Segment Start: PASSAGE TO READ

Validation of clinical acceptability of deep-learning-based automated segmentation of organs-at-risk for head-and-neck radiotherapy treatment planning

Front Oncol. 2023 Apr 6:13:1137803. doi: 10.3389/fonc.2023.1137803. eCollection 2023.

Abstract

Introduction: Organ-at-risk segmentation for head and neck cancer radiation therapy is a complex and time-consuming process (requiring up to 42 individual structure, and may delay start of treatment or even limit access to function-preserving care. Feasibility of using a deep learning (DL) based autosegmentation model to reduce contouring time without compromising contour accuracy is assessed through a blinded randomized trial of radiation oncologists (ROs) using retrospective, de-identified patient data.

Methods: Two head and neck expert ROs used dedicated time to create gold standard (GS) contours on computed tomography (CT) images. 445 CTs were used to train a custom 3D U-Net DL model covering 42 organs-at-risk, with an additional 20 CTs were held out for the randomized trial. For each held-out patient dataset, one of the eight participant ROs was randomly allocated to review and revise the contours produced by the DL model, while another reviewed contours produced by a medical dosimetry assistant (MDA), both blinded to their origin. Time required for MDAs and ROs to contour was recorded, and the unrevised DL contours, as well as the RO-revised contours by the MDAs and DL model were compared to the GS for that patient.

Segment End: PASSAGE TO READ
Segment Start: SOURCE MATERIAL

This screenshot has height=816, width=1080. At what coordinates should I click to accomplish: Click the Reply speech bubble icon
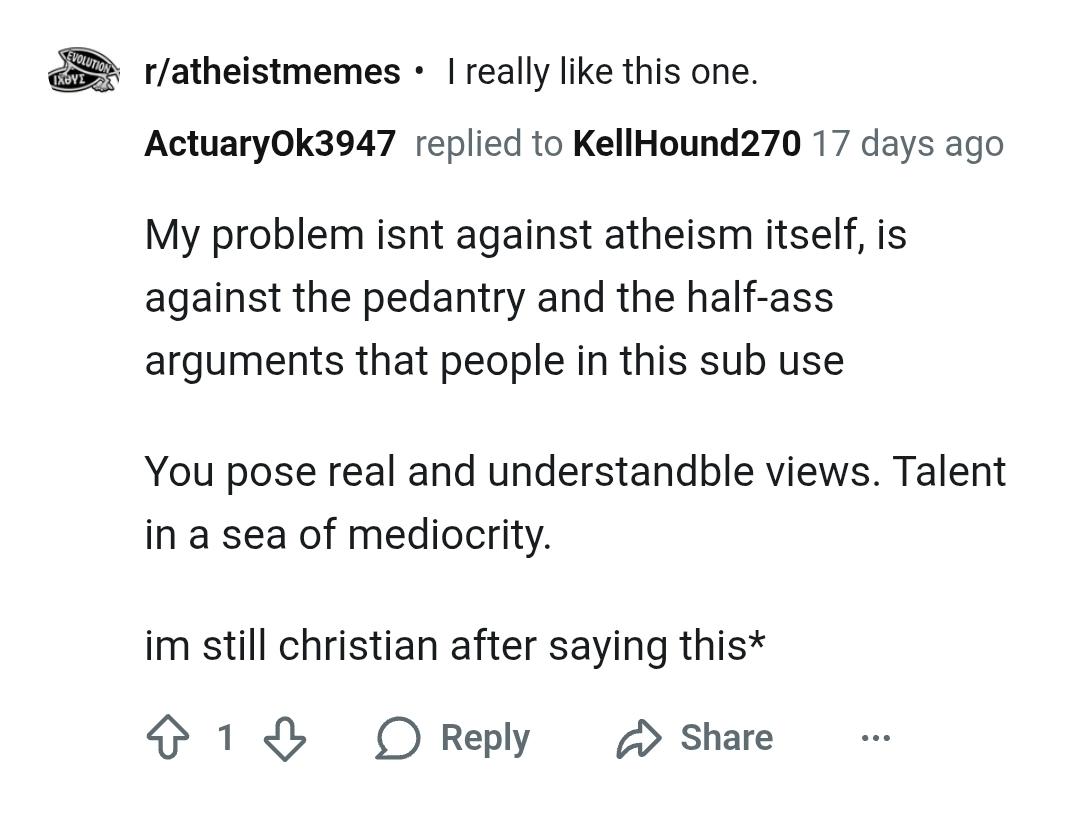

Segment End: SOURCE MATERIAL

Write the next part of the abstract on deep-learning organ-at-risk contouring for head-and-neck radiotherapy, picking up right after its last sentence.

Results: Mean time for initial MDA contouring was 2.3 hours (range 1.6-3.8 hours) and RO-revision took 1.1 hours (range, 0.4-4.4 hours), compared to 0.7 hours (range 0.1-2.0 hours) for the RO-revisions to DL contours. Total time reduced by 76% (95%-Confidence Interval: 65%-88%) and RO-revision time reduced by 35% (95%-CI,-39%-91%). All geometric and dosimetric metrics computed, agreement with GS was equivalent or significantly greater (p<0.05) for RO-revised DL contours compared to the RO-revised MDA contours, including volumetric Dice similarity coefficient (VDSC), surface DSC, added path length, and the 95%-Hausdorff distance. 32 OARs (76%) had mean VDSC greater than 0.8 for the RO-revised DL contours, compared to 20 (48%) for RO-revised MDA contours, and 34 (81%) for the unrevised DL OARs.

Conclusion: DL autosegmentation demonstrated significant time-savings for organ-at-risk contouring while improving agreement with the institutional GS, indicating comparable accuracy of DL model. Integration into the clinical practice with a prospective evaluation is currently underway.

Keywords: autosegmentation; clinical validation; comprehensive; deep learning; head and neck cancer; organs-at-risk; radiation therapy.